- Records drawn from a dataset:
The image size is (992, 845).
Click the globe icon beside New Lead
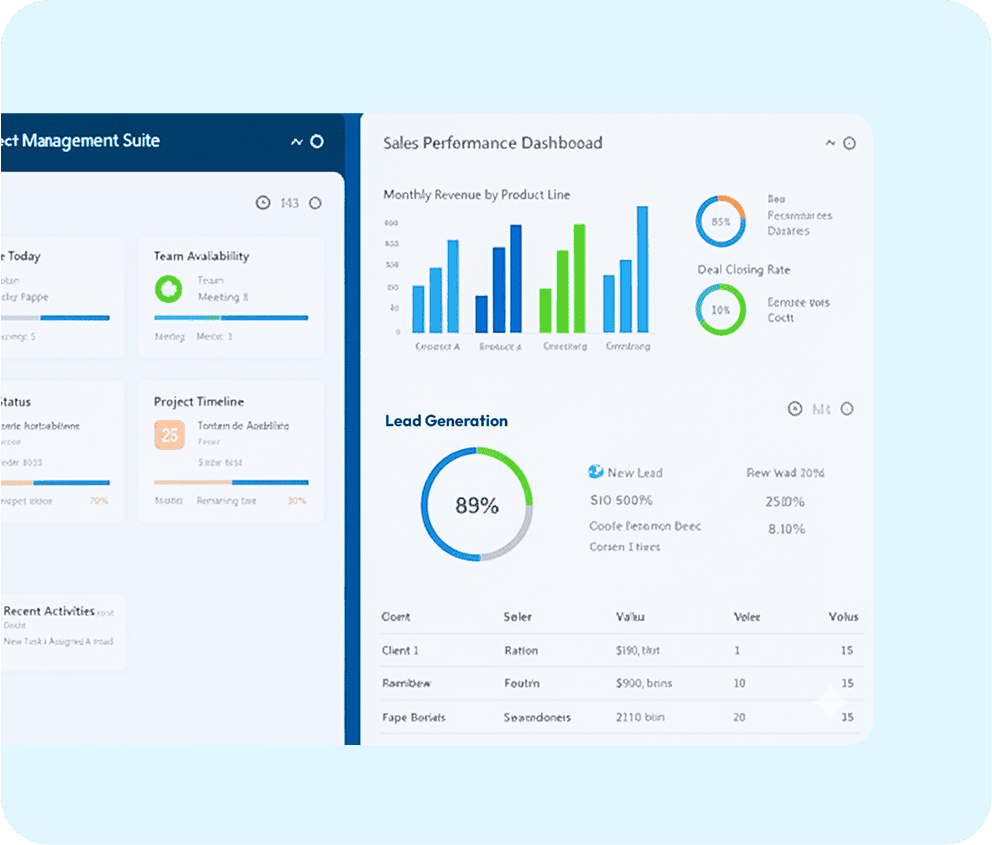pyautogui.click(x=596, y=472)
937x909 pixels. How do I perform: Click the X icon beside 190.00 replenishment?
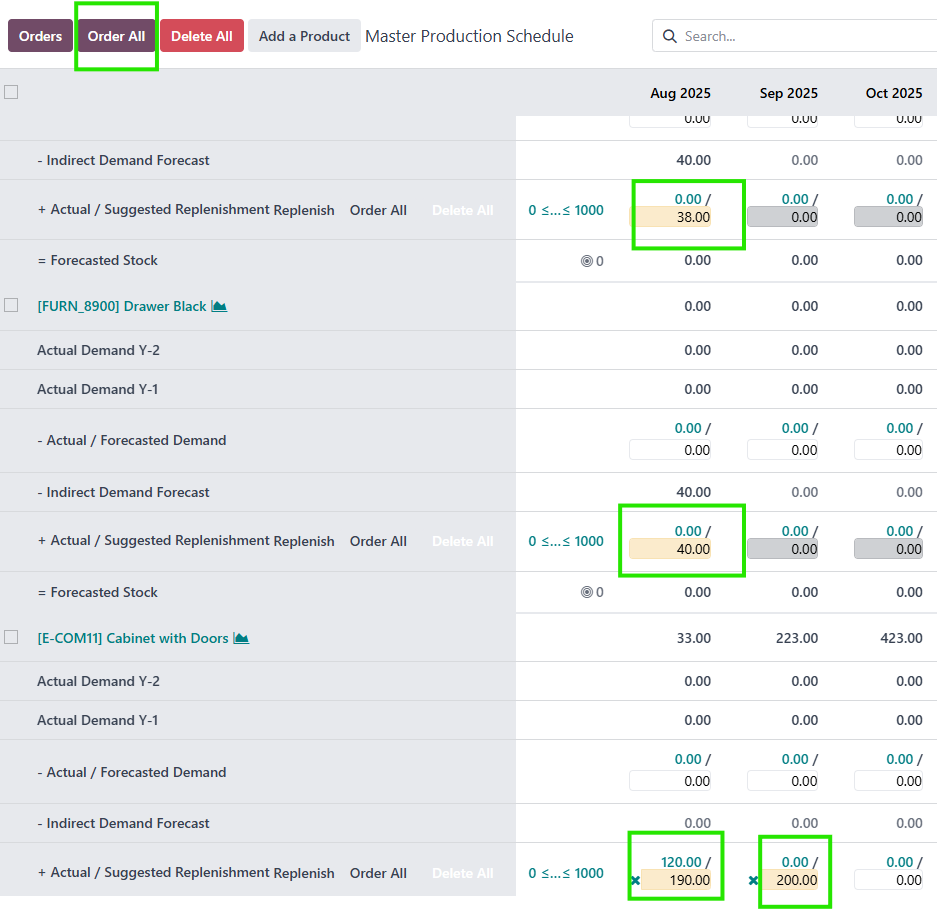click(x=635, y=881)
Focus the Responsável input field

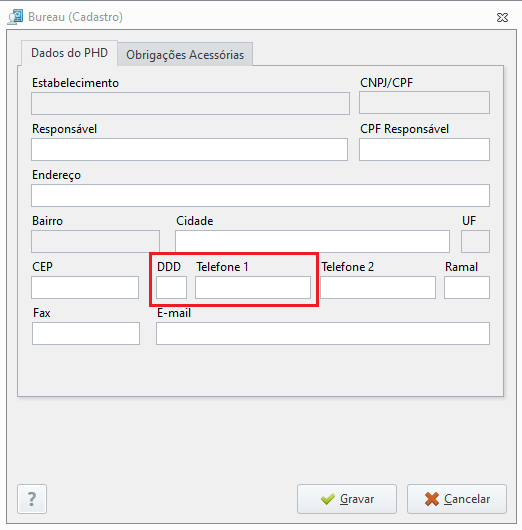(189, 149)
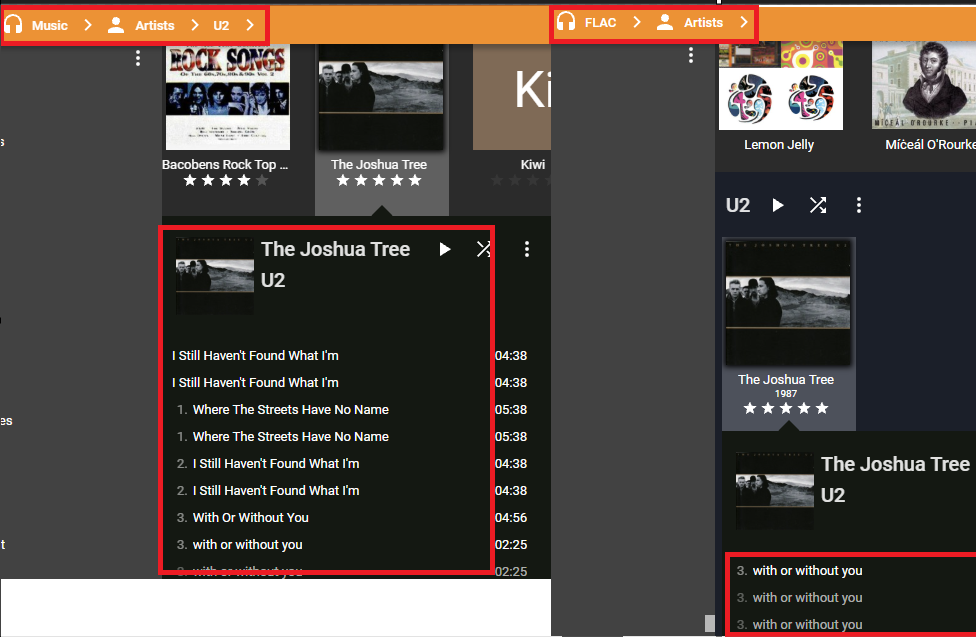The image size is (976, 637).
Task: Expand the chevron right after the Music label
Action: coord(88,25)
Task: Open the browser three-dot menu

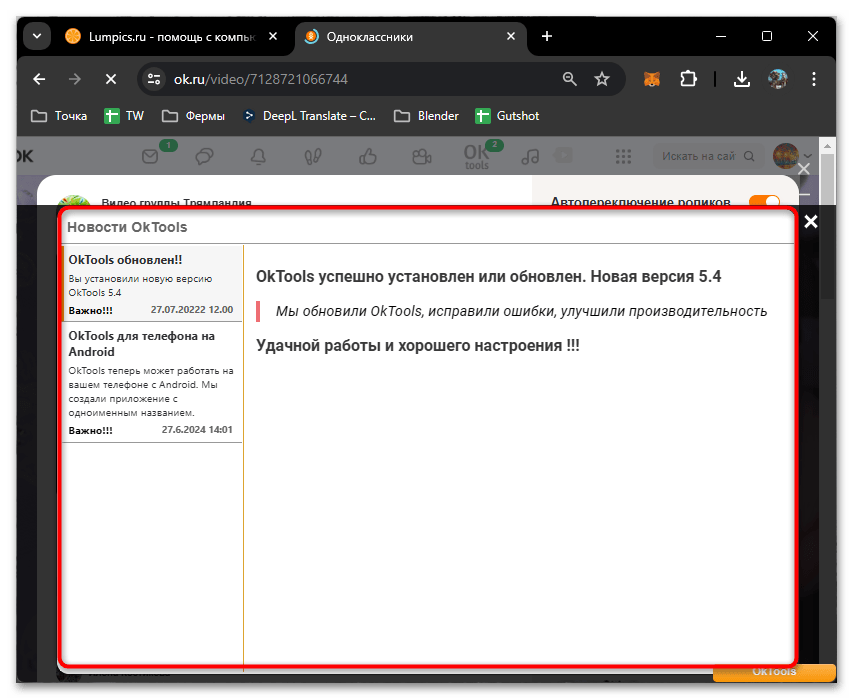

- WORK TO BE COMPLETED:
Make an exact copy of every entry above, minus the images.

- SOLVED PROBLEM:
The image size is (992, 845).
Click the globe icon beside New Lead
pyautogui.click(x=596, y=472)
937x909 pixels. How do I perform: Click the X icon beside 190.00 replenishment?
click(x=635, y=881)
Focus the Responsável input field

(189, 149)
The image size is (976, 637).
Task: Expand the chevron right after the Music label
Action: coord(88,25)
Task: Open the browser three-dot menu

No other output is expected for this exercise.